Thinking back on a Dave Cantebury video on youtube about the modified slingshot to take hunting arrows and how Dave had commented on it being able to take down deer at approx 30ft or closer with that experience last night made me see how it is really possible to take a deer that large. I wasn't hunting or going to. I was just on my way home after a watching fireworks for a few hours. That deer was a bit larger then a great dane dog with about 200-250lbs I think. Not sure what type of deer that is but would like to know what deers roam that area?


----------



## darkangel66n (May 15, 2013)

It would have been a white tailed deer. The only species we have here in Ontario. The chances of it charging you are somewhere between zero and non existent. A buck in November might mock charge you but that would be it. Doe's do not even aggressively protect their fawns. This of course is all based on healthy deer, but deer do not generally attack or harm people.


----------



## AquaNeko (Jul 26, 2009)

darkangel66n said:


> It would have been a white tailed deer. The only species we have here in Ontario. The chances of it charging you are somewhere between zero and non existent. A buck in November might mock charge you but that would be it. Doe's do not even aggressively protect their fawns. This of course is all based on healthy deer, but deer do not generally attack or harm people.


Ahh. Good to know. Thanks for that info mate.


----------



## default (May 28, 2011)

I hate fishing the bluffs.. Ugh.. Lol.
I've tried a couple times hoping it'd be something since it's so close and all, but besides seeing some pike, there's not much in existence there anymore - until salmon season hits.
There's just nothing better than fishing in the kawarthas - boat or shore. It's a shame places like; the bluffs, Frenchman's bay, or rouge valley don't offer much in terms of shore fishing.


----------



## streeker02 (Apr 11, 2014)

default said:


> I hate fishing the bluffs.. Ugh.. Lol.
> I've tried a couple times hoping it'd be something since it's so close and all, but besides seeing some pike, there's not much in existence there anymore - until salmon season hits.
> There's just nothing better than fishing in the kawarthas - boat or shore. It's a shame places like; the bluffs, Frenchman's bay, or rouge valley don't offer much in terms of shore fishing.


good carp fishing at the bluffs. salmon very soon


----------
────────────────
§ **Goal 1**
Reproduce the forum thread from "## AquaNeko (Jul" to "that info mate.".
§ **Goal 2**
According to the forum thread, which deer species is the only one found in Ontario?

Screen-element location records:
────────────────
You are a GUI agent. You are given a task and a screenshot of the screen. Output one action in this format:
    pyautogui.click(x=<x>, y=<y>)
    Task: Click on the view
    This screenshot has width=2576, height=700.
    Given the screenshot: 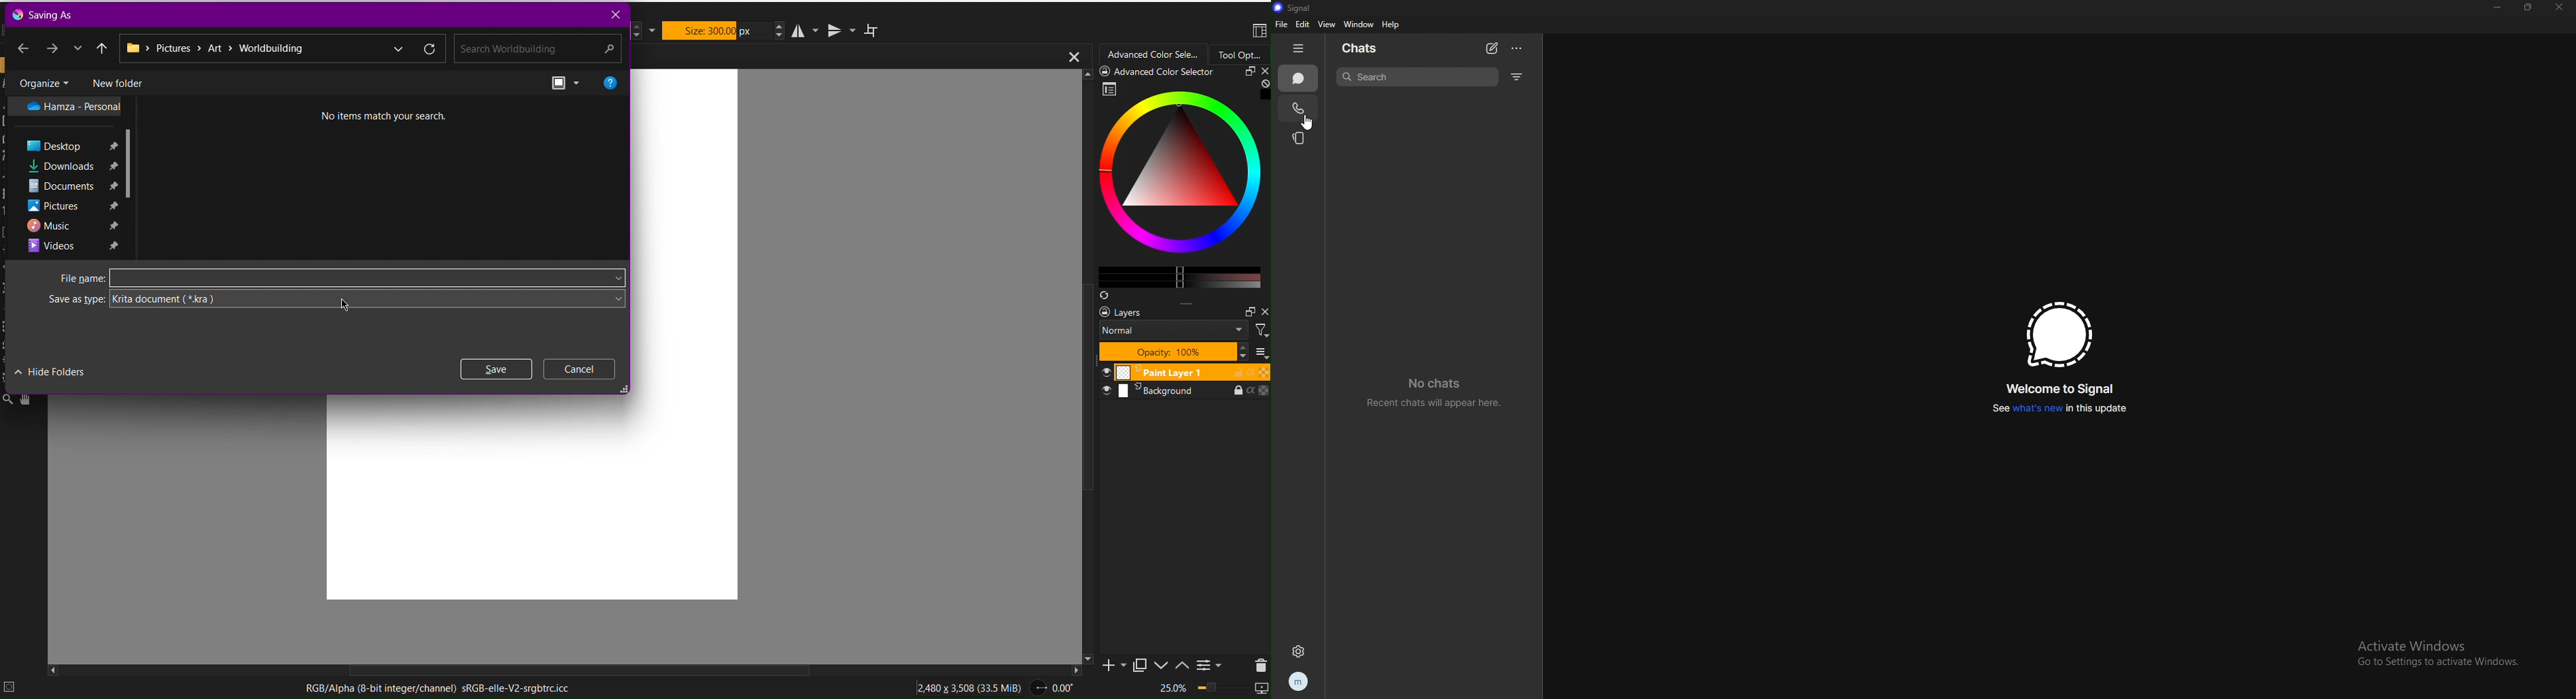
────────────────
§ **Output 1**
## AquaNeko (Jul 26, 2009)

darkangel66n said:


> It would have been a white tailed deer. The only species we have here in Ontario. The chances of it charging you are somewhere between zero and non existent. A buck in November might mock charge you but that would be it. Doe's do not even aggressively protect their fawns. This of course is all based on healthy deer, but deer do not generally attack or harm people.


Ahh. Good to know. Thanks for that info mate.

§ **Output 2**
The white-tailed deer.